BluePeta has been specifically designed for the University through a collaboration with technology suppliers SCC and IBM in response to the increasing volumes of research data being created and the need to curate this information securely over the long term. The facility will enable researchers from a wide range of disciplines to improve the security and efficiency with which their data is accessed, stored and retrieved.
“Bristol is a leading research-intensive university and our academics are involved in some of the world’s most challenging and groundbreaking research,” said Professor Guy Orpen, Pro Vice Chancellor for Research at the University. “The data we generate is fundamental to our operation. We have invested substantially in an enterprise-grade storage solution which will ensure the knowledge our researchers create is preserved in a resilient, cost-effective, scalable and secure environment.”

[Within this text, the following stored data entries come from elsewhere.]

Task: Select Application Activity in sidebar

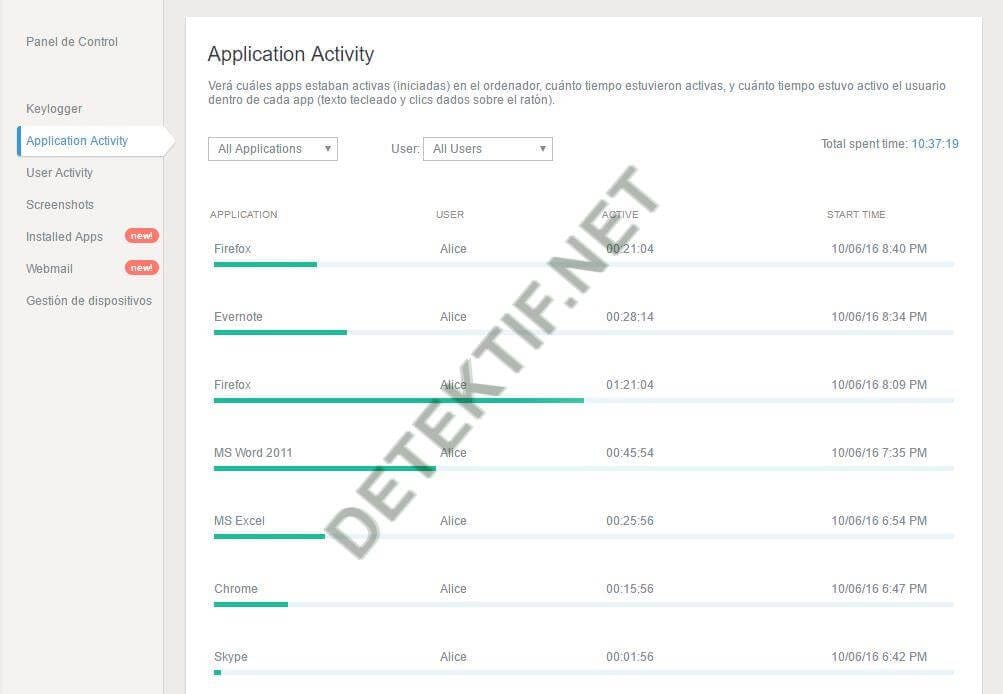Action: (77, 141)

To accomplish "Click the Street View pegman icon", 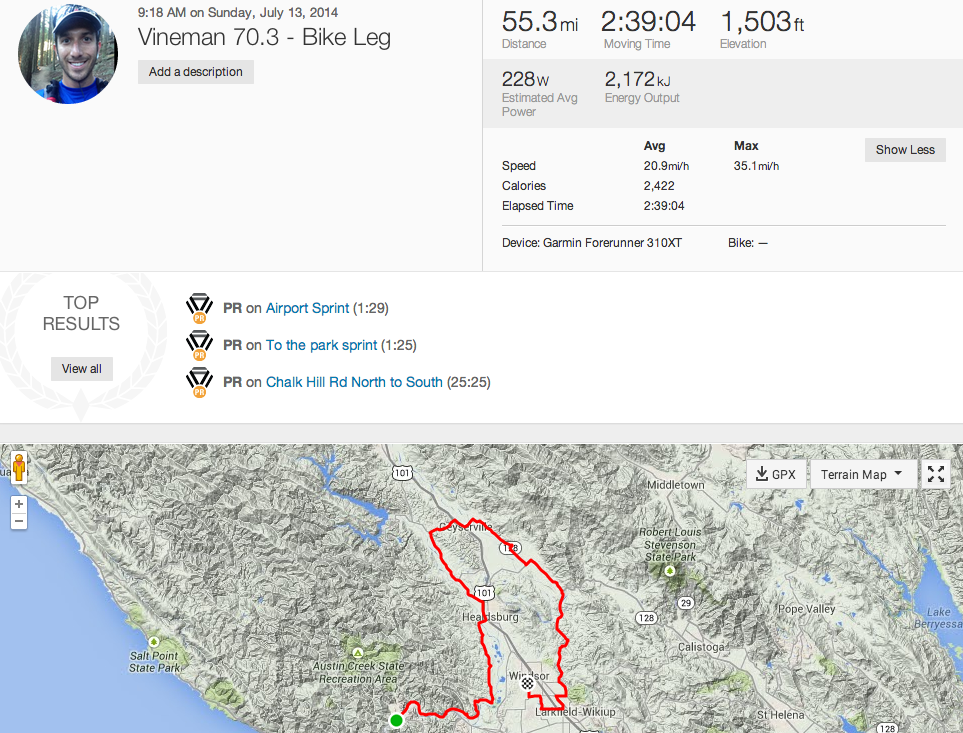I will [x=18, y=468].
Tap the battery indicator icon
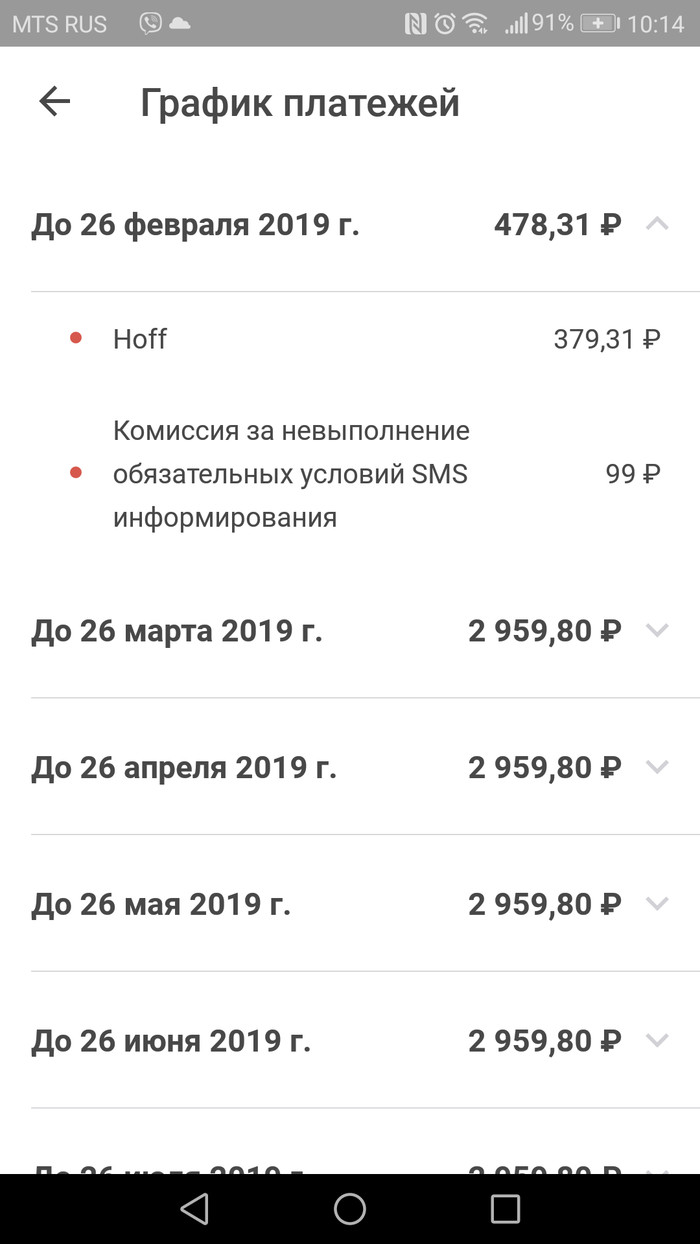Viewport: 700px width, 1244px height. pyautogui.click(x=599, y=24)
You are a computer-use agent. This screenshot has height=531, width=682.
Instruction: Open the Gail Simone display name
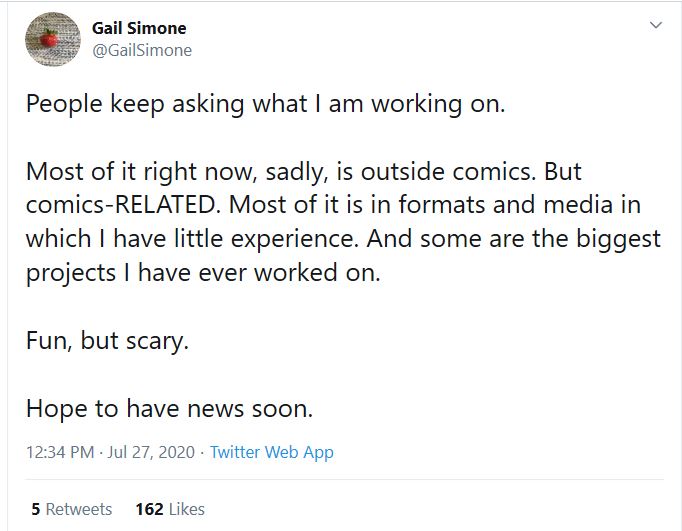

Users of BluePeta will come from all disciplines, from scientists working on aspects of climate change to physicists using the Large Hadron Collider. The facility will also be used by arts and social sciences researchers who need to archive images, video files and datasets.
“Research funding bodies are increasingly asking universities to retain research data to allow its use, reuse and repurposing over the long term,” said Dr Ian Stewart, Director of the University’s Advanced Computing Research Centre. “BluePeta allows this process to take place in a central and secure environment, enabling researchers to maintain data integrity — the accuracy and consistency with which they store their data.”